The mechanical engineers selected radiant building heating and cooling systems which were not dependant on the ventilation running. This means when a room needs more heat, more heat can be provided without providing additional ventilation and wasting fan energy. A quadcore heat-recovery ventilator ensures ‘waste heat’ is recovered from exhaust air, to preheat fresh air, before it leaves the building.

Even on a smaller scale, it isn’t always possible to meet a building’s energy needs exclusively through PVs. The RRC Innovation Centre has PVs covering the roof and the south-facing side. However, it only generates enough energy for about half of the estimated plug-load of the building. Still, due to the lighting, building envelope, and the efficient, decoupled HVAC systems, the estimated EUI demand of the building is 112.

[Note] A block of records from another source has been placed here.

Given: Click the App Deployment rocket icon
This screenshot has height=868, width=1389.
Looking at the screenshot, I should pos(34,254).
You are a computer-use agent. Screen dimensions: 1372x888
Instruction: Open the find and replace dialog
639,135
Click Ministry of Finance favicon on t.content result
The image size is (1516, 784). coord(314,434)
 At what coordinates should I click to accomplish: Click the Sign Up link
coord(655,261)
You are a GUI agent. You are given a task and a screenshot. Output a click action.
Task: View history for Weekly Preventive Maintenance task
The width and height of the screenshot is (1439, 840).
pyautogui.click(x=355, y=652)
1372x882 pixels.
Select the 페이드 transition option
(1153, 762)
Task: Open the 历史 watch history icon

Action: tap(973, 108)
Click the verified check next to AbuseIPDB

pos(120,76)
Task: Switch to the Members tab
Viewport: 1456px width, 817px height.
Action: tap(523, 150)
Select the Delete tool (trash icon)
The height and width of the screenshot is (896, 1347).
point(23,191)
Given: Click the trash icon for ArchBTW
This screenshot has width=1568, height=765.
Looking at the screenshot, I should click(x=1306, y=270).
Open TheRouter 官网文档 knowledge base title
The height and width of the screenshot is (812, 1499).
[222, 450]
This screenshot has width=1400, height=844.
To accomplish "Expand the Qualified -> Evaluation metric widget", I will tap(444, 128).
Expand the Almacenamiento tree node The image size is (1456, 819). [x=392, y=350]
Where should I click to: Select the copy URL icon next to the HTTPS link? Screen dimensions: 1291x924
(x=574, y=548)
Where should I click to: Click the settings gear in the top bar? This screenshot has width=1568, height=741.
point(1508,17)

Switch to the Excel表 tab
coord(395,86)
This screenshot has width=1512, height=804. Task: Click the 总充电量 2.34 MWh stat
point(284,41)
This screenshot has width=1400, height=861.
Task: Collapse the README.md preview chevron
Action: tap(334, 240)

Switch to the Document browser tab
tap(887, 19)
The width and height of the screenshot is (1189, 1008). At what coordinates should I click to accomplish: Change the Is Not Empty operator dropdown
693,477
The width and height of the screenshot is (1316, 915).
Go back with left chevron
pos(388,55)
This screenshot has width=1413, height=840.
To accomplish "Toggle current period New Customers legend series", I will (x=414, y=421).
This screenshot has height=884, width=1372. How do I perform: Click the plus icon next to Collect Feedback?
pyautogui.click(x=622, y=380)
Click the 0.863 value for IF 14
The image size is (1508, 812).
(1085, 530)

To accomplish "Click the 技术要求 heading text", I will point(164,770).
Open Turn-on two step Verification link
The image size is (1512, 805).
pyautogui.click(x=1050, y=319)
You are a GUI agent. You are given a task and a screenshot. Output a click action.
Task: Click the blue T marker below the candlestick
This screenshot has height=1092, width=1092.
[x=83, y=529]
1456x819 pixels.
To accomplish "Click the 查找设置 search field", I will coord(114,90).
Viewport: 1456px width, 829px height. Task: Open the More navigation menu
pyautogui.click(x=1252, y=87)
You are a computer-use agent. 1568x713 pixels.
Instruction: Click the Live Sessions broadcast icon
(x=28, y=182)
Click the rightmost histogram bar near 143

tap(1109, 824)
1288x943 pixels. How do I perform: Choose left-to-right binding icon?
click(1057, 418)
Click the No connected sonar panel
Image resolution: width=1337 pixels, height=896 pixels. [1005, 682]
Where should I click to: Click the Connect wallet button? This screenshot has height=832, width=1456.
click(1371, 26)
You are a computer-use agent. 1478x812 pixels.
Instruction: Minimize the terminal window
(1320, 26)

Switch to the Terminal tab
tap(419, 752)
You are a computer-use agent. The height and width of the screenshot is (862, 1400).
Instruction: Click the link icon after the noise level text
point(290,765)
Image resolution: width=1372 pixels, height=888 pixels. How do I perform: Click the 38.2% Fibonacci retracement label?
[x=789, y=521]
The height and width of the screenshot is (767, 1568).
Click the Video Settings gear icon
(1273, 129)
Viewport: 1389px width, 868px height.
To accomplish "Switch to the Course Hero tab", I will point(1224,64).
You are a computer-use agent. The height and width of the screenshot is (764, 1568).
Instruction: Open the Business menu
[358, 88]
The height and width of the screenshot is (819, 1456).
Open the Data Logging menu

For buildings targeting net-zero, a low TEDI is critical unless the site and budget are large enough to provide an expansive renewable energy installation. However, even non-net zero buildings and building renovations can benefit from choosing a TEDI target and focusing on ways to achieve it.

Lower operating costs are one benefit in an age of rising energy costs and carbon taxes. Another benefit is the possibility of converting a building to net-zero in the future by adding photovoltaics, or other renewable technology, as they become cheaper and more efficient.

To reach our climate goals, we need to use all our design and building envelope strategies to reduce our energy demands, increase our energy efficiency, and provide more renewable energy. Solar panels and wind turbines are important, but they are not the only strategy we have — TEDI has a key role to play.